**** The records ****

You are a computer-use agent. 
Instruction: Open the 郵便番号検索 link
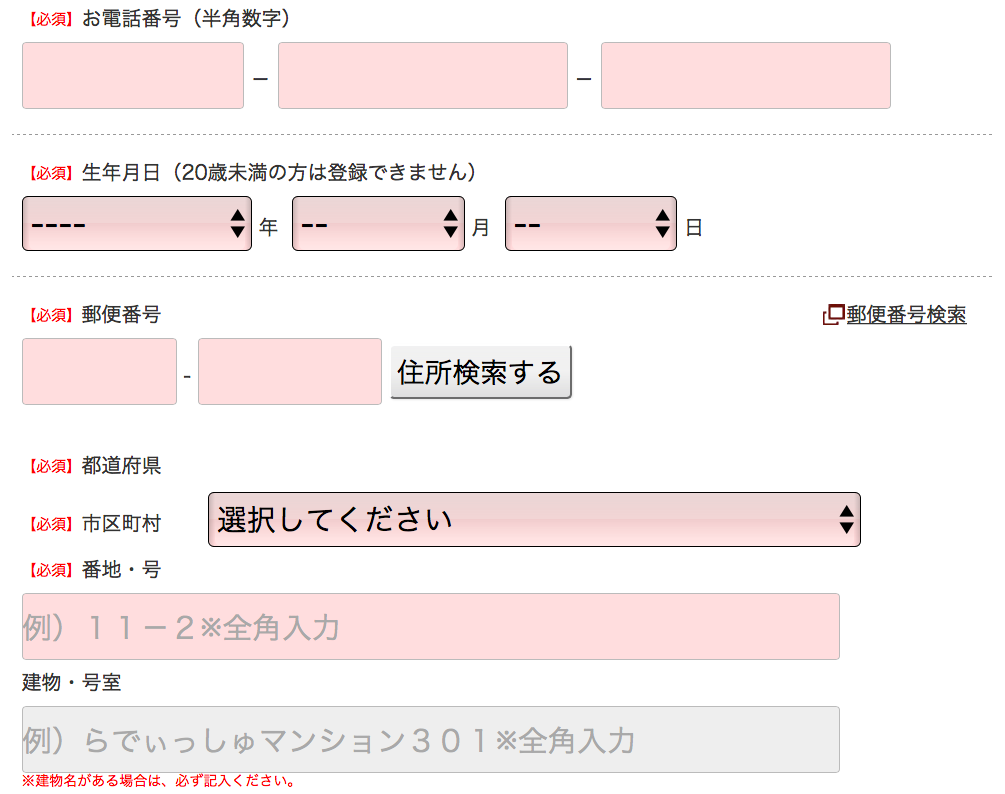[x=906, y=315]
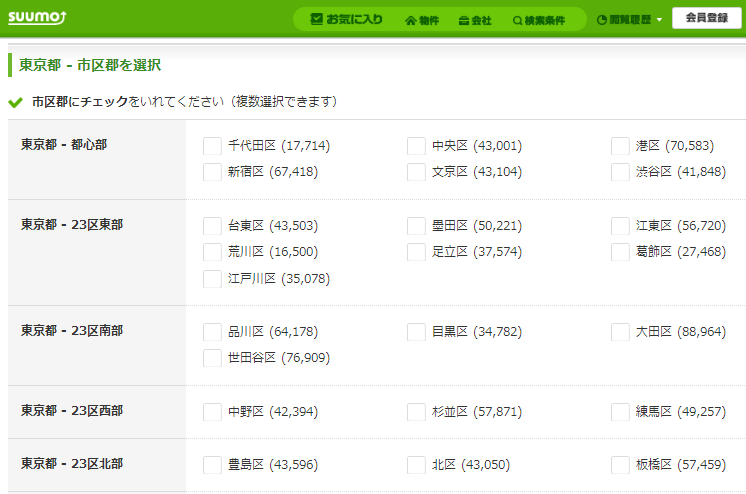
Task: Check the 港区 checkbox
Action: click(620, 146)
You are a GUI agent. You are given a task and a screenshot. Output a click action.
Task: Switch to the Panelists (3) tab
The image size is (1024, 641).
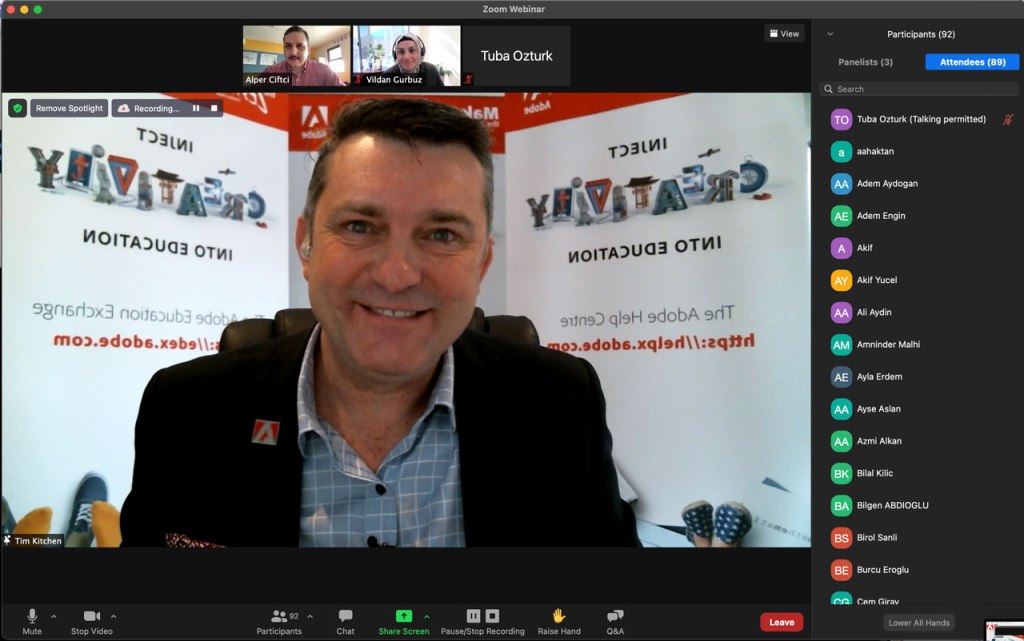pyautogui.click(x=865, y=62)
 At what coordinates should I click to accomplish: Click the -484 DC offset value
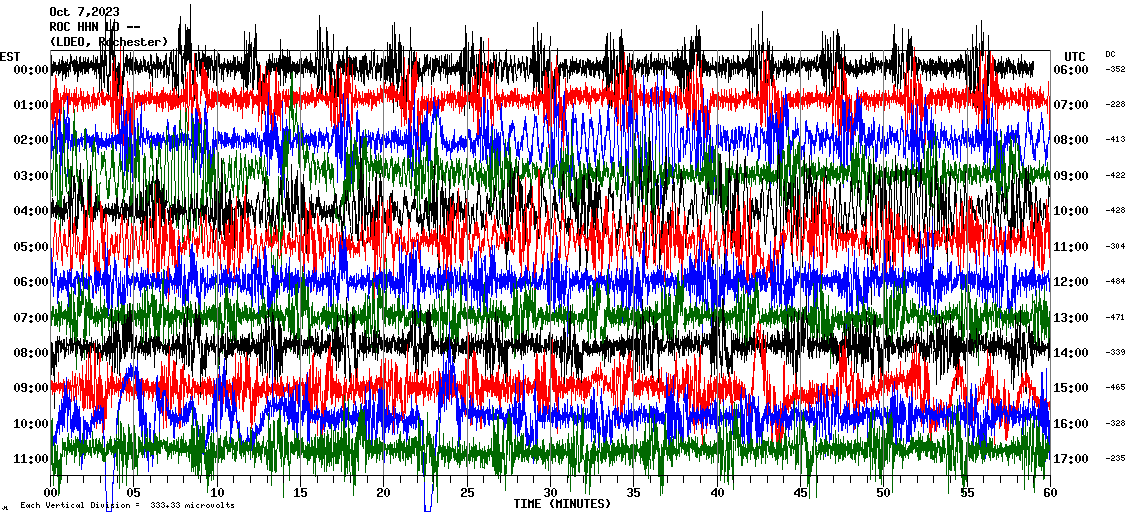point(1115,282)
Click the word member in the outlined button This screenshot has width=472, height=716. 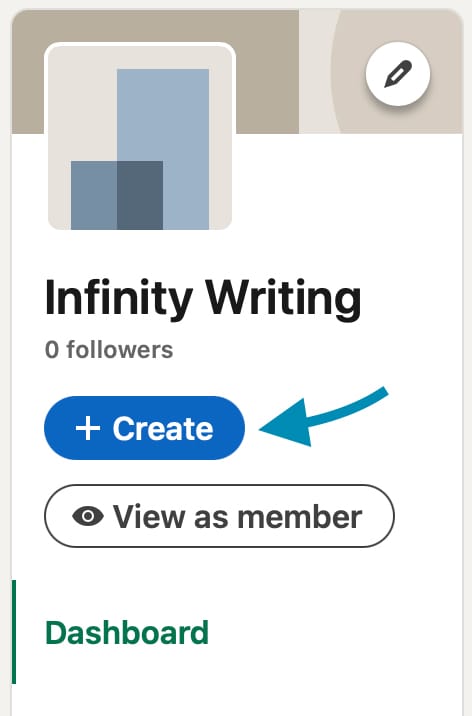coord(299,516)
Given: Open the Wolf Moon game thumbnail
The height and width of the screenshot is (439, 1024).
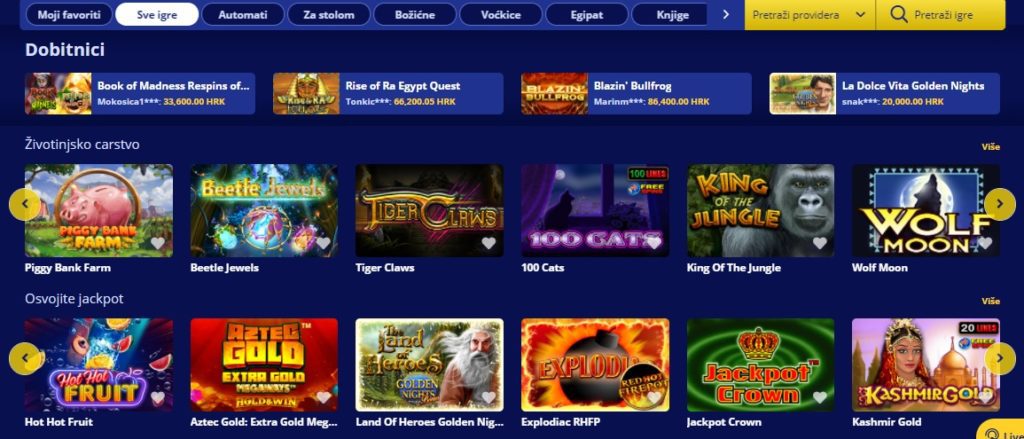Looking at the screenshot, I should (925, 210).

****

Among the lines above, find those carrying the word "agent" and copy them out.

You are a computer-use agent. 
You are a GUI agent. You are given a task and a screenshot. Output a click action.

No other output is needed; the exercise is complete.